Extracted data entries
__________

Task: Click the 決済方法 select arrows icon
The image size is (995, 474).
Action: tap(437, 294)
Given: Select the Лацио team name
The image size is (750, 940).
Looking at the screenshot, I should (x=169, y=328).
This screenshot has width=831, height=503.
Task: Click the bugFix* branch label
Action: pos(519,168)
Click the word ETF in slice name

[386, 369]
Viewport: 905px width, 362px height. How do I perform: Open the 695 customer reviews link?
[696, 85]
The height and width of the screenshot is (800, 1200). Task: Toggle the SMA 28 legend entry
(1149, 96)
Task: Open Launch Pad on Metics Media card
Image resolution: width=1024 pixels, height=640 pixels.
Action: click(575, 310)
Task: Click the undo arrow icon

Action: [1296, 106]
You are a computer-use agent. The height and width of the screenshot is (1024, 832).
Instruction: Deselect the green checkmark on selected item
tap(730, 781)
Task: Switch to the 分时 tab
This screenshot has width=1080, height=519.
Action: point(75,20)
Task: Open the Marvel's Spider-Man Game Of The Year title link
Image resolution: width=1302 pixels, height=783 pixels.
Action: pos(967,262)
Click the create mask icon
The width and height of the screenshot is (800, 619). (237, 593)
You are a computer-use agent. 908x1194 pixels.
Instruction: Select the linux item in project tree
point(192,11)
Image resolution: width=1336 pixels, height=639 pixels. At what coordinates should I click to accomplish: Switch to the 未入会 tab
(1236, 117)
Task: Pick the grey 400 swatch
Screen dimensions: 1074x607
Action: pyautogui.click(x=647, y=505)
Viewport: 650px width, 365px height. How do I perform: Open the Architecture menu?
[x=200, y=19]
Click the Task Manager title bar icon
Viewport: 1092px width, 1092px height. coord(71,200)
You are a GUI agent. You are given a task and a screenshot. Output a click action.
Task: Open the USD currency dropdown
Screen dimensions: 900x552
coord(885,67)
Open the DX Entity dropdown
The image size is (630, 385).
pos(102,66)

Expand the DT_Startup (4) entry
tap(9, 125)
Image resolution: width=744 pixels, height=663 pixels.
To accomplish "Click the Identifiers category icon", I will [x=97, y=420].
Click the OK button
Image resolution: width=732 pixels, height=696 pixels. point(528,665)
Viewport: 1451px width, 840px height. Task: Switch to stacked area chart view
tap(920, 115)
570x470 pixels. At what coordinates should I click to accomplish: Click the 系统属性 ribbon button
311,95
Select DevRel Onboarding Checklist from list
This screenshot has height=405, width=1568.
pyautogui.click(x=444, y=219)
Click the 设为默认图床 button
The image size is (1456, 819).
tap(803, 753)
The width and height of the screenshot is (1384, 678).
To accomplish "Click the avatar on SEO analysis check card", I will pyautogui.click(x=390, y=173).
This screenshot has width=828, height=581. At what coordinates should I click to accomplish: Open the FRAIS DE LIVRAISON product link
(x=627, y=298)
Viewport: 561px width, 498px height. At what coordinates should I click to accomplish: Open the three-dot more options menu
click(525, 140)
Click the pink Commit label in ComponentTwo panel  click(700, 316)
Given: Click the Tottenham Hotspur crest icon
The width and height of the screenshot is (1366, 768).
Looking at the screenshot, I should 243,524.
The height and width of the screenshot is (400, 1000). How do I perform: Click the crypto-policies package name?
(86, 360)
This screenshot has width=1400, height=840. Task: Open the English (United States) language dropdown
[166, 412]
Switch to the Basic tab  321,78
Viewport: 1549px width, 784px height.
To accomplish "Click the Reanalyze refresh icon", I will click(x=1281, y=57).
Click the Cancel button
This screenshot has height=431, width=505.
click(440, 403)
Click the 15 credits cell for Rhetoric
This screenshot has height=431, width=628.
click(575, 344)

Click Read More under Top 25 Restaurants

__________

> **Exercise requirements**
Search the records for the word "card" and return every line that holds it.

> **Answer to this exercise**
Task: Open Launch Pad on Metics Media card
To accomplish "Click the avatar on SEO analysis check card", I will pyautogui.click(x=390, y=173).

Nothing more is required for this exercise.